Glom  get_choice_values(): Error while executing SQL
  SELECT "publishers"."publishers_id", "publishers"."name" FROM "publishers" ORDER BY "publishers"."publishers_id"
Glom  Base_DB::query_execute_select(): Error while executing SQL
  SELECT "pg_group"."groname" FROM "pg_group"
Internal error (Database): Internal error: invalid provider handle


Yeah, I should file this as a Glom bug really.
Comment 11 Armin Burgmeier 2009-05-29 18:06:01 UTC
I have also noticed this, and fixed it in git master now. The problem was unrelated to the metastore update, though.
Comment 12 Murray Cumming 2009-06-01 11:53:35 UTC
Thanks.

Armin, I think libgdamm needs more explanation of what this schema parameter is. So far it's just:

  /** Update the meta store information for the table named @a table_name
   * 
   * This can speed up the update of the meta store if you only need the information
   * for a specific table
   * @param table_name Name of the table where the information is needed
   * @param schema_name Name of the schema @table_name is in, or "" to update
   * all tables with the given name.
   * @return <tt>true</tt> if no error occurred.
   */
  bool update_meta_store_table(const Glib::ustring& table_name, const Glib::ustring& schema_name = Glib::ustring());
Comment 13 Armin Burgmeier 2009-06-02 17:14:34 UTC
I improved the documentation for it.
Comment 14 Murray Cumming 2009-07-17 11:29:51 UTC
The documentation is still really vague about what this schema parameter actually is or means. There's a TODO in the code about that now though.
Comment 15 Murray Cumming 2009-08-25 13:24:39 UTC
Created attachment 141640 [details]
gda_meta_update_tables_with_schema_fails.c

Using these schema names no longer works with libgda in git (at least, the master branch). Here is a test case.

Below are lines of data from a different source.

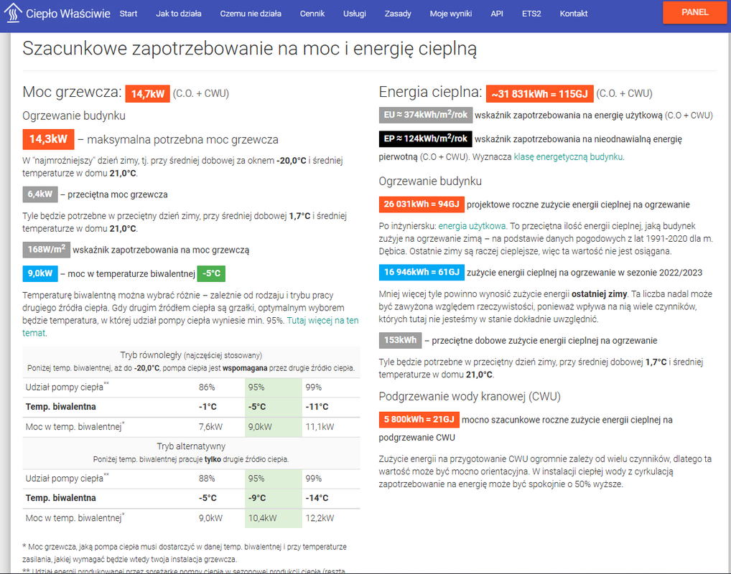Click Tutaj więcej na ten temat link
This screenshot has width=731, height=574.
point(322,321)
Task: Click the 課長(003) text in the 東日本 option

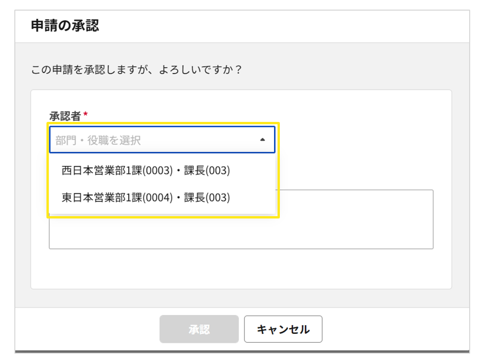Action: tap(207, 197)
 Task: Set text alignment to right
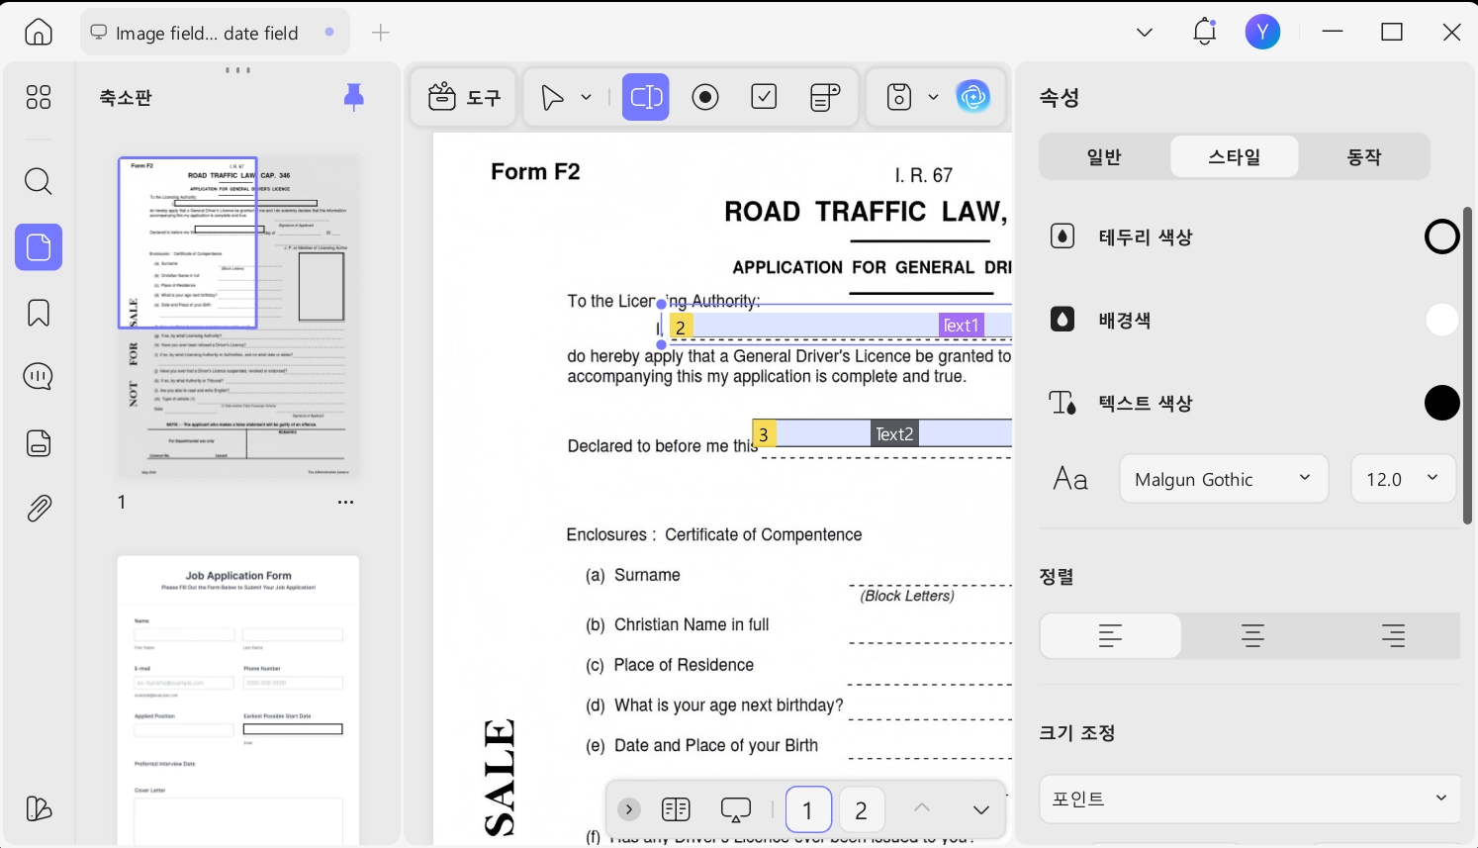click(1393, 636)
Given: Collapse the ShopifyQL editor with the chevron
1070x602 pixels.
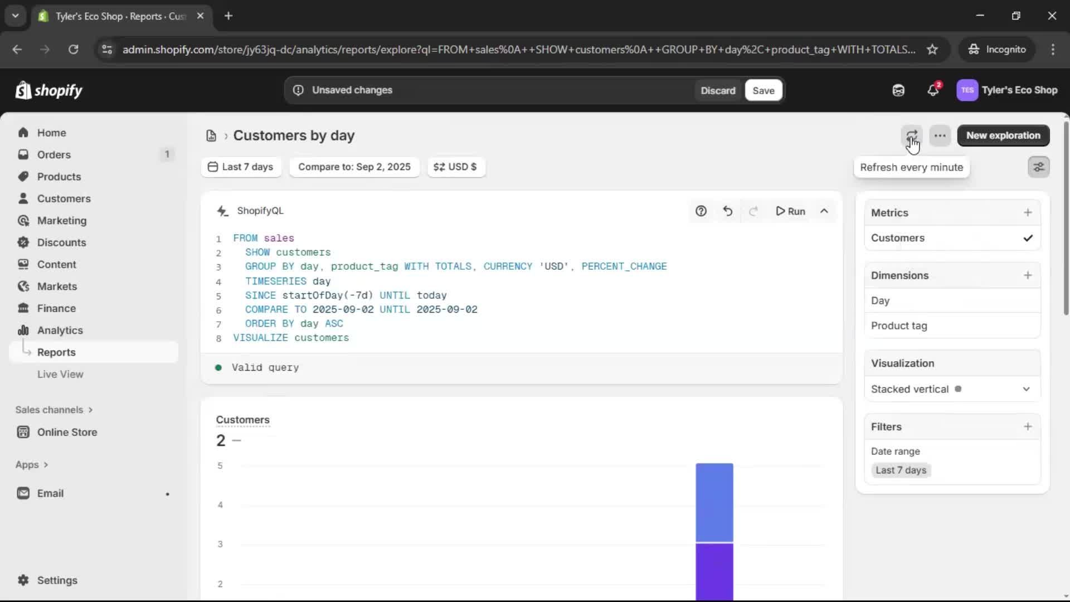Looking at the screenshot, I should pos(825,211).
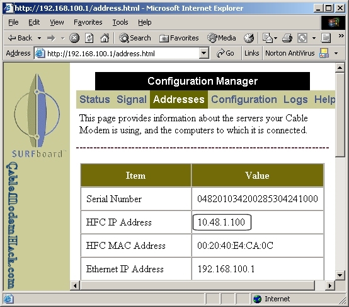The height and width of the screenshot is (307, 349).
Task: Click the Stop loading icon in the toolbar
Action: point(74,38)
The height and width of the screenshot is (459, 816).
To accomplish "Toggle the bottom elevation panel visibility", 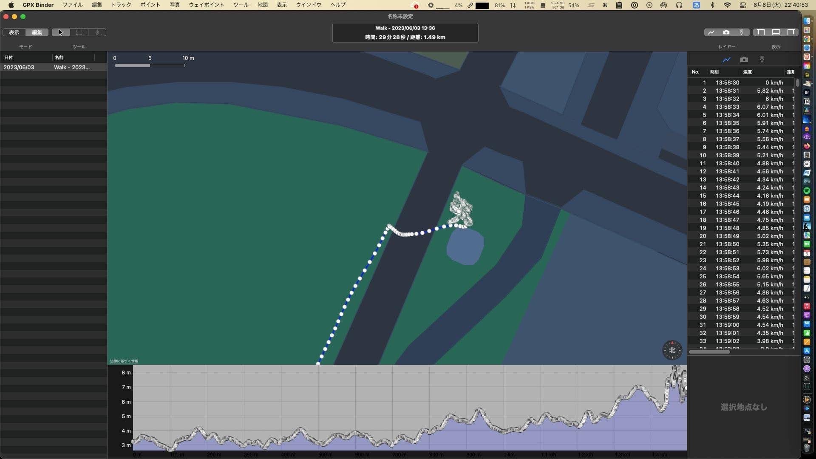I will click(x=776, y=32).

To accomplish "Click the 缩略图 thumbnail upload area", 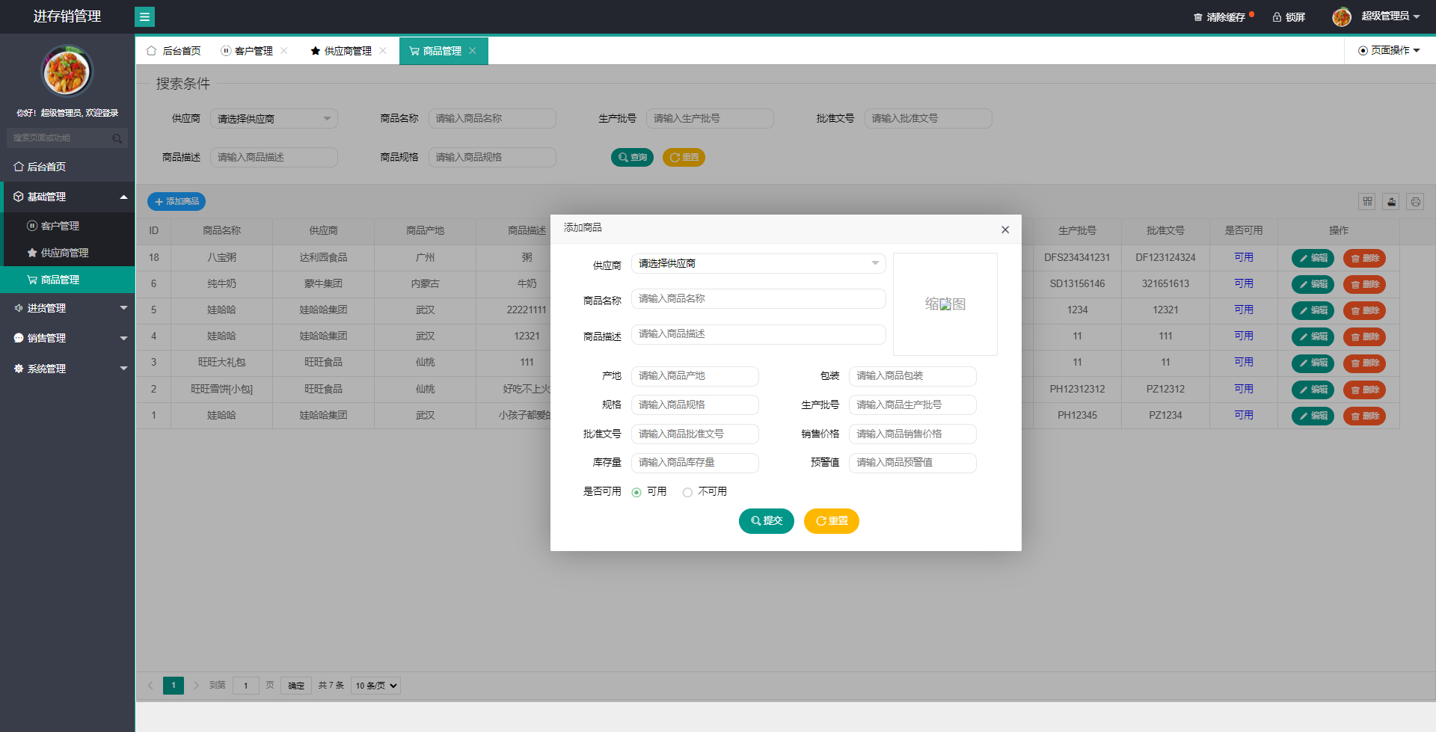I will tap(945, 304).
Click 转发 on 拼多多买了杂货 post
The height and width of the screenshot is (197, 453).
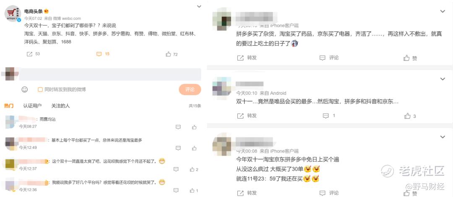(x=247, y=58)
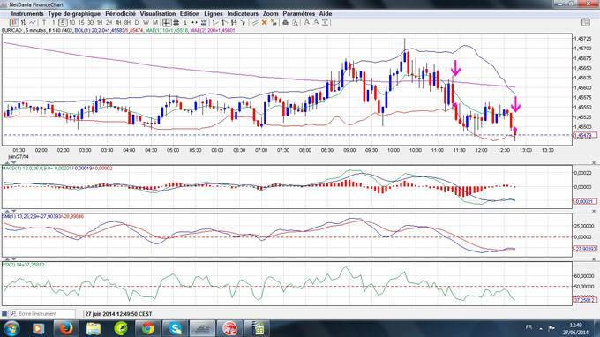The height and width of the screenshot is (337, 600).
Task: Toggle the 1H periodicity button
Action: tap(100, 23)
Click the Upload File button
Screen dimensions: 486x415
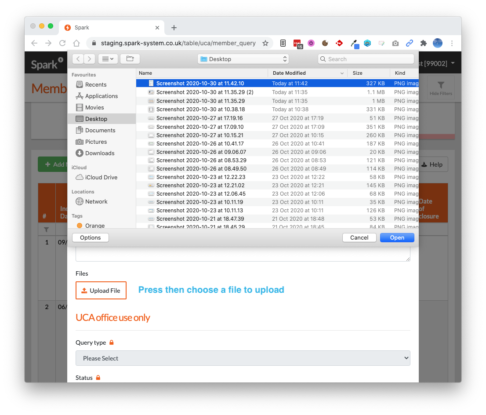(x=101, y=291)
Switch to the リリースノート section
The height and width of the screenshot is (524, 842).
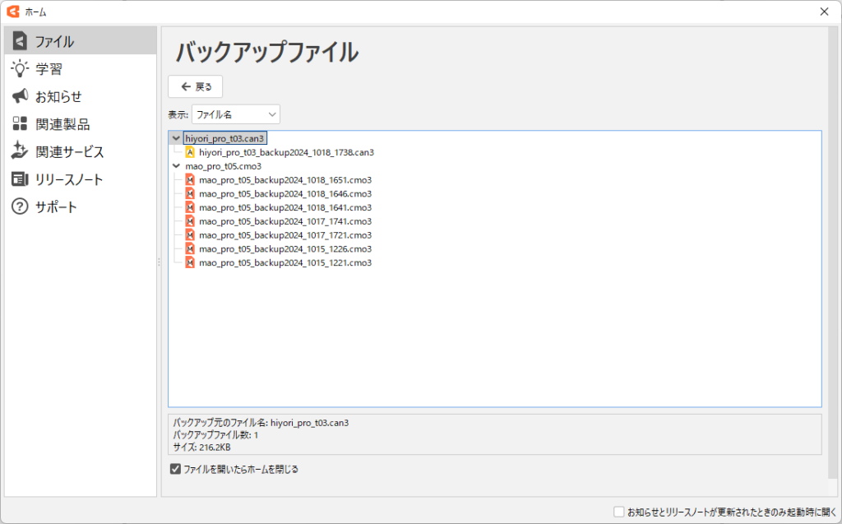[69, 179]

It produces this output:

SUGGEST META UPDATE Returned FALSE: syntax error at or near "SELECT"
LINE 1: ...espace n, pg_roles u WHERE n.nspowner = u.oid AND SELECT cur...
Comment 16 malerba 2009-08-25 17:37:59 UTC
This has been corrected in git, master and LIBGDA_4.0 branches, and was due to a too quick copy/paste...
Comment 17 Murray Cumming 2011-11-03 21:35:47 UTC
I think we forgot to close this bug.